- [Target position records]
☆ ☆ ☆ ☆ ☆ ☆ ☆
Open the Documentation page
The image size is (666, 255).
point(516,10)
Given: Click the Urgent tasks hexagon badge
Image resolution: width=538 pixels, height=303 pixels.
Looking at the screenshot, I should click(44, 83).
☆ ☆ ☆ ☆ ☆ ☆ ☆
- [TASK REQUIREMENTS] Retype each line of the items above verbatim, keeping the original order and line breaks.

- [REPLY]
Open the Documentation page
The image size is (666, 255).
point(516,10)
Given: Click the Urgent tasks hexagon badge
Image resolution: width=538 pixels, height=303 pixels.
Looking at the screenshot, I should click(44, 83).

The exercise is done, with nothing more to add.